Помню двух американок, пожилую и молодую. Они плюхнулись на полукругом стоявшие возле сцены кресла, громко жалуясь друг другу на уставшие ноги, размер выставки и ужасную, «просто отвратительную», картину Пикассо. Зачем он изобразил все эти кошмары? Неужели там на самом деле все так плохо?
«Даже хуже», — хотел сказать я, но не мог отвлечься от финального повтора Сарабанды Баха.
— Вот это совсем другое дело, — услышал я голос молодой женщины, покачивающей головой в такт мелодии.
— Действительно, восхитительно! — подтвердила пожилая, дождалась конца пьесы и обратилась ко мне: — Скажите, вы тот самый сеньор Деларго, что два года назад выступал на Би-би-си? Можно ваш автограф? Это будет изумительным завершением трудного дня.
Я знал: эти женщины забудут, что видели «Гернику». Забудут с моей помощью. Пусть живопись — тупое лезвие в борьбе с войной, пусть художник — лицемер. Но музыка — это усыпляющая отрава.

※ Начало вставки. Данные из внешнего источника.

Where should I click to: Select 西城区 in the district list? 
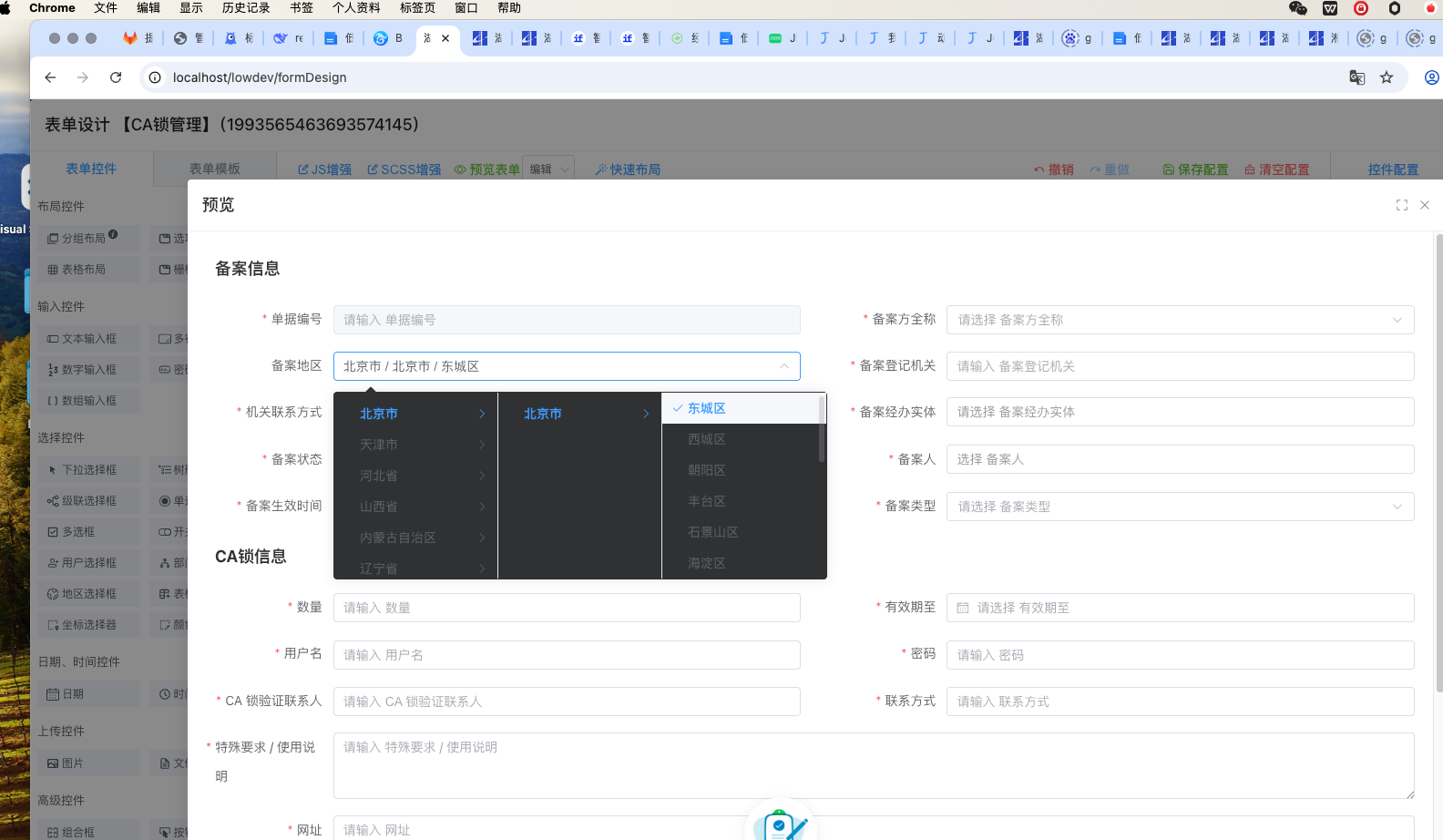point(707,439)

Так я пришел к своему решению. Единственное, что я мог сделать, — это вообще прекратить играть. Я понимаю, что тому, кто прочтет историю моей жизни, может показаться, что я и раньше поступал подобным образом. Но это не так. Выбор 1937 года в корне отличался от выбора 1921-го. После Ануаля горе и ужас заставили меня умолкнуть, как будто музыка была слишком чистой, чтобы быть связанной с бедой. На этот раз бедой стала для меня сама музыка. Может быть, не причиной беды, а ее пассивным проявлением. Таким, как отказ Рузвельта помочь Испанской республике, как потворство Чемберлена Гитлеру, как нежелание членов антигитлеровской коалиции признавать, что им известно, какая судьба постигла евреев и цыган, а также испанцев — да, и испанцев — в концентрационных лагерях. Власть, не служащая делу мира и не желающая предпринимать усилий для его сохранения, превращается в негативный фактор. Жизнь убедила меня в этом.